• Given exercise:
Copy out the records word for word, from the line containing "Click 兌換 button" through the last line of the records.

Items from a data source
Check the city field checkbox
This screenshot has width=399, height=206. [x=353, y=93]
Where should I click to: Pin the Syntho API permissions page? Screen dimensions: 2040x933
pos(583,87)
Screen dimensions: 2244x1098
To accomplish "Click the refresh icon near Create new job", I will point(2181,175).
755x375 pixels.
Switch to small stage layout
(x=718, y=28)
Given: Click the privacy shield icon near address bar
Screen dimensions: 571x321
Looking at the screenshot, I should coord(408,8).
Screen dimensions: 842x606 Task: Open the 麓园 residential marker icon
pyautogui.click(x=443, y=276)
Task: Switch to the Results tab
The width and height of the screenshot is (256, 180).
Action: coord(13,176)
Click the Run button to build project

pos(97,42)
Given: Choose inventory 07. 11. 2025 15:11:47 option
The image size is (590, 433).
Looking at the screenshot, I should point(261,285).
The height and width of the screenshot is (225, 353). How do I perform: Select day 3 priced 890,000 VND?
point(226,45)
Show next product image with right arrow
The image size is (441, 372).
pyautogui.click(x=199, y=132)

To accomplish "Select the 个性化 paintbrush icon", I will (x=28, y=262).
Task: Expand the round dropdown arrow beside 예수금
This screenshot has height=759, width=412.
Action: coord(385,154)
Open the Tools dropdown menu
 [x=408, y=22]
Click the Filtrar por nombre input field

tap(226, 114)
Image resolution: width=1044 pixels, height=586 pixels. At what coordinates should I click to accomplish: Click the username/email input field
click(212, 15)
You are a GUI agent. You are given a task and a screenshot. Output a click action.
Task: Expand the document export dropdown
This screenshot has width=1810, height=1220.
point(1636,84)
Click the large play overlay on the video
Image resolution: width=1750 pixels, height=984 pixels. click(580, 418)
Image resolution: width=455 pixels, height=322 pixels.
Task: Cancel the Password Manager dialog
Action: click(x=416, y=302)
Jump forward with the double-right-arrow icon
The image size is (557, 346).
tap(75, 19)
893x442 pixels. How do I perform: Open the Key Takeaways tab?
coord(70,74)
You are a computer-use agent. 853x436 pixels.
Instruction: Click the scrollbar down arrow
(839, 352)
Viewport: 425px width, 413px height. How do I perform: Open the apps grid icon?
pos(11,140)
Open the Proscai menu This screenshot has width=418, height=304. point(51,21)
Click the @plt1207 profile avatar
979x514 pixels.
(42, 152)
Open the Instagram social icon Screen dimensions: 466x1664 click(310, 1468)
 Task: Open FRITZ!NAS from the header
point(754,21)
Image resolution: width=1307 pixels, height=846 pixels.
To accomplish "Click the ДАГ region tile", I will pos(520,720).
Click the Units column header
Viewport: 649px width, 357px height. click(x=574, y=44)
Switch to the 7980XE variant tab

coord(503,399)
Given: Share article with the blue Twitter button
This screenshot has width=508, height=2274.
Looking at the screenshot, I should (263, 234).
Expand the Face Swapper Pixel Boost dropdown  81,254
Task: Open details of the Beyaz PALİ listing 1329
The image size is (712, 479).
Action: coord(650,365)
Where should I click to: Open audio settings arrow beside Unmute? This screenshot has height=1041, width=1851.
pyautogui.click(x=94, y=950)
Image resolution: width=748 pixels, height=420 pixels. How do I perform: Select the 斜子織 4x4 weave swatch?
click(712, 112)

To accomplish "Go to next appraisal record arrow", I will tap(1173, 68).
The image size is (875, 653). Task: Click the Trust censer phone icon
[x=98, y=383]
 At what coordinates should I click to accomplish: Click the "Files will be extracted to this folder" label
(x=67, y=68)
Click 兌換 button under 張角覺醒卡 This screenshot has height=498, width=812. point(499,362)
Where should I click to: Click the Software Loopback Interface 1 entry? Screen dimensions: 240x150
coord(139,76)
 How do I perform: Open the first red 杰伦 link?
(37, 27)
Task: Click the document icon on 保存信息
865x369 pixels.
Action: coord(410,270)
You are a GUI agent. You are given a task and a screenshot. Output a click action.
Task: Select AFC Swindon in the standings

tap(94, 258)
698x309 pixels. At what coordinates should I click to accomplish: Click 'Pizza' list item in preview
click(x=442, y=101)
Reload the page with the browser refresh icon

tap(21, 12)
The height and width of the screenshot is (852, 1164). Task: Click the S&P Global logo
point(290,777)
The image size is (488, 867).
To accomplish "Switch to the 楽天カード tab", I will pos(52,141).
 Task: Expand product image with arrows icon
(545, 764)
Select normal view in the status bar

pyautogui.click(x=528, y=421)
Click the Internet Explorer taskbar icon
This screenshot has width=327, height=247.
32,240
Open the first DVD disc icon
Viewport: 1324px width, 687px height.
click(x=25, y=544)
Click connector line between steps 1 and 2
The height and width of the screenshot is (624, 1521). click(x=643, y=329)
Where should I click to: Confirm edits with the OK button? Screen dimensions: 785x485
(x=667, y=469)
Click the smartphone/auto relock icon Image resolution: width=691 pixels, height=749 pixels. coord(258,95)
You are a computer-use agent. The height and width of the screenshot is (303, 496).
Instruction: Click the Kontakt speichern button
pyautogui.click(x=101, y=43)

• Reply to the task:
Click 兌換 button under 張角覺醒卡 This screenshot has height=498, width=812. point(499,362)
Where should I click to: Click the Software Loopback Interface 1 entry? Screen dimensions: 240x150
coord(139,76)
 How do I perform: Open the first red 杰伦 link?
(37, 27)
Task: Click the document icon on 保存信息
865x369 pixels.
Action: coord(410,270)
You are a GUI agent. You are given a task and a screenshot. Output a click action.
Task: Select AFC Swindon in the standings

tap(94, 258)
698x309 pixels. At what coordinates should I click to accomplish: Click 'Pizza' list item in preview
click(x=442, y=101)
Reload the page with the browser refresh icon

tap(21, 12)
The height and width of the screenshot is (852, 1164). Task: Click the S&P Global logo
point(290,777)
The image size is (488, 867).
To accomplish "Switch to the 楽天カード tab", I will pos(52,141).
 Task: Expand product image with arrows icon
(545, 764)
Select normal view in the status bar

pyautogui.click(x=528, y=421)
Click the Internet Explorer taskbar icon
This screenshot has width=327, height=247.
32,240
Open the first DVD disc icon
Viewport: 1324px width, 687px height.
click(x=25, y=544)
Click connector line between steps 1 and 2
The height and width of the screenshot is (624, 1521). click(x=643, y=329)
Where should I click to: Confirm edits with the OK button? Screen dimensions: 785x485
(x=667, y=469)
Click the smartphone/auto relock icon Image resolution: width=691 pixels, height=749 pixels. coord(258,95)
You are a computer-use agent. The height and width of the screenshot is (303, 496).
Instruction: Click the Kontakt speichern button
pyautogui.click(x=101, y=43)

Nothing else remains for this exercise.